Exercise aim ▸
Exact reproduction required: the lines below from the line with "The width and height of the screenshot is (512, 403)." to the line with "Given: Click the blue waveform view icon", both ends included, and no others.

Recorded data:
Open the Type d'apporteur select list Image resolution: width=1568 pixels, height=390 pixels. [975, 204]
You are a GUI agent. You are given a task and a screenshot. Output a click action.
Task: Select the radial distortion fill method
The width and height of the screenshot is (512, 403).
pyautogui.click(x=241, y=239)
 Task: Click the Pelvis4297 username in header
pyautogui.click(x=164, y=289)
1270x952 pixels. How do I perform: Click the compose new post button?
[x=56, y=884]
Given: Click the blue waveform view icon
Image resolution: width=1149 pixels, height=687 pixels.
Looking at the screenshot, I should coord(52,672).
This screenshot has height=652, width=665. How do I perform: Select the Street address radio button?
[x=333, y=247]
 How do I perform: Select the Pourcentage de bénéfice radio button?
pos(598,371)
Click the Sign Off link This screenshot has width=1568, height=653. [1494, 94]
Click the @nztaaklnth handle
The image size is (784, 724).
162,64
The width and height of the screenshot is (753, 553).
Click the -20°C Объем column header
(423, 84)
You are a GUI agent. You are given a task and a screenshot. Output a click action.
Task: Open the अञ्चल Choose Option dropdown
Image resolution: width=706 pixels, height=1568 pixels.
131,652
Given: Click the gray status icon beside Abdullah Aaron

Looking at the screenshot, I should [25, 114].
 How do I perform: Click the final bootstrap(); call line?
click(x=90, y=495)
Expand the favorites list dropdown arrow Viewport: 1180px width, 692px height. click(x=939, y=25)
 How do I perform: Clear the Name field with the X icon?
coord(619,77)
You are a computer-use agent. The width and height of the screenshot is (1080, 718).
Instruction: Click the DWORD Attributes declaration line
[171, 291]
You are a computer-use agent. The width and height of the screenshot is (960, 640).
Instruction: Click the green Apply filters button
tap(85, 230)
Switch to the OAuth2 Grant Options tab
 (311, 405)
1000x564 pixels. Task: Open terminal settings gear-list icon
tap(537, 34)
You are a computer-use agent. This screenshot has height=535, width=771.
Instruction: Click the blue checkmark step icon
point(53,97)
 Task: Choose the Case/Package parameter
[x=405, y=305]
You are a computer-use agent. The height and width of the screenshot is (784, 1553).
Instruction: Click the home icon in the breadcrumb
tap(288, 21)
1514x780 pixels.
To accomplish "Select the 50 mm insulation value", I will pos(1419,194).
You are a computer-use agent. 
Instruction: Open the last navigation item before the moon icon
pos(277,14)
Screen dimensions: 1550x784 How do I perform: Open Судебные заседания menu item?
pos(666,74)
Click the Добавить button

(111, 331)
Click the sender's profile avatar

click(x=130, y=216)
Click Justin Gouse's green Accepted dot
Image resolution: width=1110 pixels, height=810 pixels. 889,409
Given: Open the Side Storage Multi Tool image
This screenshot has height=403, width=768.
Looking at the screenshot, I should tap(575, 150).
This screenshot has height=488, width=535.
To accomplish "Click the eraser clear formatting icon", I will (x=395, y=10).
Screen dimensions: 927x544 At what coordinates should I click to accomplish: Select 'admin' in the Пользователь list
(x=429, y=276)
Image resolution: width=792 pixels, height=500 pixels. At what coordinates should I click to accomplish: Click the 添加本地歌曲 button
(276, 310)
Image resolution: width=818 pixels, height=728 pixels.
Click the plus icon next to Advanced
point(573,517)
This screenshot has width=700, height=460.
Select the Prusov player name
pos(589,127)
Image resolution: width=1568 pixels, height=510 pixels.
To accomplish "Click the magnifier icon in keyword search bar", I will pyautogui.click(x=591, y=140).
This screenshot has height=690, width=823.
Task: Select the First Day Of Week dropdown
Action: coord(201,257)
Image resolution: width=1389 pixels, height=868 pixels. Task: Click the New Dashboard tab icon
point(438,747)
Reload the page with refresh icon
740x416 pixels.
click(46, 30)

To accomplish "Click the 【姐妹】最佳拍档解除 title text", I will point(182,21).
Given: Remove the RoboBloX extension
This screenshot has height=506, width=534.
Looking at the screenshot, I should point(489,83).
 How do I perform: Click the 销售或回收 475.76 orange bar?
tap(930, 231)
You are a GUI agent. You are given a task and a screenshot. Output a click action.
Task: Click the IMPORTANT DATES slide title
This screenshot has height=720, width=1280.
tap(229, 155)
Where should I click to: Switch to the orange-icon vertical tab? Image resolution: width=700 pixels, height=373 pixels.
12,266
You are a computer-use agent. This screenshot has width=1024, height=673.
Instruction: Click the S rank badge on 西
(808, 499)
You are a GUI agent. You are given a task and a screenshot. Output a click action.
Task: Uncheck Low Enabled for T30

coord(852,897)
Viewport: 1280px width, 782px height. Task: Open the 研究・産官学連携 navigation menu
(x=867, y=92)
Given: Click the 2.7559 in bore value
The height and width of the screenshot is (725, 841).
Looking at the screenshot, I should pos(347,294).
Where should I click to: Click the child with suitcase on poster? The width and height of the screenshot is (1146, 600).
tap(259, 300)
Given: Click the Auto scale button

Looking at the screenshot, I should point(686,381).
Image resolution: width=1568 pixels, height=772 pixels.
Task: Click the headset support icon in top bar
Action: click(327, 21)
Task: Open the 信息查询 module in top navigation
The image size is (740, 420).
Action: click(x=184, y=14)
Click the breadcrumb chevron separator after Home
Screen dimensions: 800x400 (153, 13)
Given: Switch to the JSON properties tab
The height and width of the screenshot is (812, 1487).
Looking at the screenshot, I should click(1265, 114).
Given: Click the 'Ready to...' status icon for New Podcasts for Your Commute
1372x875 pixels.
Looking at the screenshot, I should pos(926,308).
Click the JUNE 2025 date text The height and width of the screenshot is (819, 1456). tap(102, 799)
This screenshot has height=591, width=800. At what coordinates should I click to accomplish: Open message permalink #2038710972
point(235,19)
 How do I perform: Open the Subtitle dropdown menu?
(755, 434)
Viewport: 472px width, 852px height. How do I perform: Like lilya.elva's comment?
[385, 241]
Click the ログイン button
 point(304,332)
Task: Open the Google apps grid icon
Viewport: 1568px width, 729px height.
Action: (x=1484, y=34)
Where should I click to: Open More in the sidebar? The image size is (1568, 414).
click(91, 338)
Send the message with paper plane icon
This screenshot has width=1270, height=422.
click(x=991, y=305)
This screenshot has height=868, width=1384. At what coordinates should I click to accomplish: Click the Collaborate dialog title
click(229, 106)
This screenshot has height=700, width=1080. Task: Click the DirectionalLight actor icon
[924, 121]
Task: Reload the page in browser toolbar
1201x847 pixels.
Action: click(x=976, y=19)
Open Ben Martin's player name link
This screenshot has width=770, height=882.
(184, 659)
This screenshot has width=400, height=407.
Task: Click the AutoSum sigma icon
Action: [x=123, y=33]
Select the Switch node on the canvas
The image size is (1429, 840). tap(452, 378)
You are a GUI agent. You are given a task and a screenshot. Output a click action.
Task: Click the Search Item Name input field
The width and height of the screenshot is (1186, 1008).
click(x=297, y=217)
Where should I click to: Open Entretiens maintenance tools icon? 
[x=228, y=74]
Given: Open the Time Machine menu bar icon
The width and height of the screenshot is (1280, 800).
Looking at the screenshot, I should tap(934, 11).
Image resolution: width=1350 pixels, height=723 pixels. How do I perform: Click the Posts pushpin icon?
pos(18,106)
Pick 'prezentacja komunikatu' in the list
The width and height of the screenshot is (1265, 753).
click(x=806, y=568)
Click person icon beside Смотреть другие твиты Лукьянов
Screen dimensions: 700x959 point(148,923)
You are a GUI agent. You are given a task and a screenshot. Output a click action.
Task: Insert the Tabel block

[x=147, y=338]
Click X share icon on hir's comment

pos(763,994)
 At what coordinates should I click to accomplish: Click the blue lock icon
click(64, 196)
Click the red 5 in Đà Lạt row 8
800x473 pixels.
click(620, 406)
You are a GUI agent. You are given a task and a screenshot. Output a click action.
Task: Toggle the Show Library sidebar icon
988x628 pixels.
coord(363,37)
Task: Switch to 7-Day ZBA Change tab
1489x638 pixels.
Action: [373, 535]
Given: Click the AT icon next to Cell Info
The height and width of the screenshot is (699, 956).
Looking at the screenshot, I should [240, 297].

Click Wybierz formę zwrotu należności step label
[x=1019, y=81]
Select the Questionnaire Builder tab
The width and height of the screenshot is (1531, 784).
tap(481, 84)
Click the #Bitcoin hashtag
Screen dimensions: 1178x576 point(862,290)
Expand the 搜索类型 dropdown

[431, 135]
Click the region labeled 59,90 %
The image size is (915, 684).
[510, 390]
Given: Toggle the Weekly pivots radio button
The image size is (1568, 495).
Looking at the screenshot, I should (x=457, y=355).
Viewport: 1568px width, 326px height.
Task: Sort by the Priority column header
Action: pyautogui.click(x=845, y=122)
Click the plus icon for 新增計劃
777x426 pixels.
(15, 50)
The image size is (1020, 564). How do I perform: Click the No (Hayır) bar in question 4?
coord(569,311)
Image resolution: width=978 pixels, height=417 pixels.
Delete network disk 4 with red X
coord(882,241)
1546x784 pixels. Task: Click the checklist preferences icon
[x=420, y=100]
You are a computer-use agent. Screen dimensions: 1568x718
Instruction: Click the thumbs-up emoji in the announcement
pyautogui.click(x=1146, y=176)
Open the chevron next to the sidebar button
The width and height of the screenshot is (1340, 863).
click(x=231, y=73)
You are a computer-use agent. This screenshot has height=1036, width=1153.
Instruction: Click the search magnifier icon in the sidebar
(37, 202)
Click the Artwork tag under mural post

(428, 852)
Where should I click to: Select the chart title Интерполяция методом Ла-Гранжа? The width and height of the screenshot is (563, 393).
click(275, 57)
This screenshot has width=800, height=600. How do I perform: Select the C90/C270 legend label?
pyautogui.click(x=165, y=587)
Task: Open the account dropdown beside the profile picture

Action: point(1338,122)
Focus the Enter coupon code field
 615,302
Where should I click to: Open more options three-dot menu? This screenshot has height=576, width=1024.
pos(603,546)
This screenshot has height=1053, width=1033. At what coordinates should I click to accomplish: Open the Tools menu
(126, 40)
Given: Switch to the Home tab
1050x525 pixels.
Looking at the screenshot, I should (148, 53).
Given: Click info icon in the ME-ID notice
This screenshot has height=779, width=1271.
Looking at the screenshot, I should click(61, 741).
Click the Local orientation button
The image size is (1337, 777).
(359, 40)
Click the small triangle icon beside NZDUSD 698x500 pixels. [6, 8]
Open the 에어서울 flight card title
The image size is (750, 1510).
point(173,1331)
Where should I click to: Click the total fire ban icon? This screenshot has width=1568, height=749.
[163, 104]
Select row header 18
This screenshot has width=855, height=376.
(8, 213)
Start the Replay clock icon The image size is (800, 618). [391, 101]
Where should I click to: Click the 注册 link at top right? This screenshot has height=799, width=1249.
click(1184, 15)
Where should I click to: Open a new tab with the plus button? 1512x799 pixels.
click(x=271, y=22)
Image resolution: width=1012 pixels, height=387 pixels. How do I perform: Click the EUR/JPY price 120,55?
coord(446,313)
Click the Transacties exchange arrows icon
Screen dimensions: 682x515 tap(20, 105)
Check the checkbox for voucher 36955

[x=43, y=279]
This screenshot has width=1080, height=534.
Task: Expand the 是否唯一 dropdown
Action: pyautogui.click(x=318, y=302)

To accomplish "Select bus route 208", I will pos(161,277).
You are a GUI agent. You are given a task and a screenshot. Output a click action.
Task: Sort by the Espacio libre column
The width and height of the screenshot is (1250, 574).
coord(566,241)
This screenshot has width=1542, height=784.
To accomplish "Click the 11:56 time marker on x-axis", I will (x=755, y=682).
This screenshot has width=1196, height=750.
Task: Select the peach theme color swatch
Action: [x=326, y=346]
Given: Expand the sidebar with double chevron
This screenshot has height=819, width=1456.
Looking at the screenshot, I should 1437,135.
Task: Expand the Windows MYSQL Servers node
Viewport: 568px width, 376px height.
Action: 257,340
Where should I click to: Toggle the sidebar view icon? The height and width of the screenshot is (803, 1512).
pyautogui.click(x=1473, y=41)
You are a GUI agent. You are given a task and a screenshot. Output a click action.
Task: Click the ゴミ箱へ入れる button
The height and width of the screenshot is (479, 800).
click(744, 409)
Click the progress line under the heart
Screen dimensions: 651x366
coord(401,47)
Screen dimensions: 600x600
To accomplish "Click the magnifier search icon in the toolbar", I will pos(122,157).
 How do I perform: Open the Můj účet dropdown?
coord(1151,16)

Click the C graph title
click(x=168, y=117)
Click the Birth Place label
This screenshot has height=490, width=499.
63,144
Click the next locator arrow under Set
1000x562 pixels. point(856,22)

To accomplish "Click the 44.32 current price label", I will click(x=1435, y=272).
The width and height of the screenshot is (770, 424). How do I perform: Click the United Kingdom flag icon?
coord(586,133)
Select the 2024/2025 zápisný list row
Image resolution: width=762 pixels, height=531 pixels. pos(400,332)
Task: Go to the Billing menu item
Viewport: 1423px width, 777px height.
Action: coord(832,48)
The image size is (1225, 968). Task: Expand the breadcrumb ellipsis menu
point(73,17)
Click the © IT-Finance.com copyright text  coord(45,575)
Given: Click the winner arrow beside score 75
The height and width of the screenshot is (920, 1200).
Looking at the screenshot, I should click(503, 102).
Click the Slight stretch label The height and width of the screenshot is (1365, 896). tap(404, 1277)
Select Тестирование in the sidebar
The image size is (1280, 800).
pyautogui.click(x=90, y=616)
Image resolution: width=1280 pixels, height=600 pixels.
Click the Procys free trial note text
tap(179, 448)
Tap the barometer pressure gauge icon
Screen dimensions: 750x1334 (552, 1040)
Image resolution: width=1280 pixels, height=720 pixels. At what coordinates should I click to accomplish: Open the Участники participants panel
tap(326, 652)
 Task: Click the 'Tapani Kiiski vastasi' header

Response box ▸
The width and height of the screenshot is (512, 403).
pyautogui.click(x=241, y=239)
 Task: Click the Pelvis4297 username in header
pyautogui.click(x=164, y=289)
1270x952 pixels. How do I perform: Click the compose new post button?
[x=56, y=884]
Given: Click the blue waveform view icon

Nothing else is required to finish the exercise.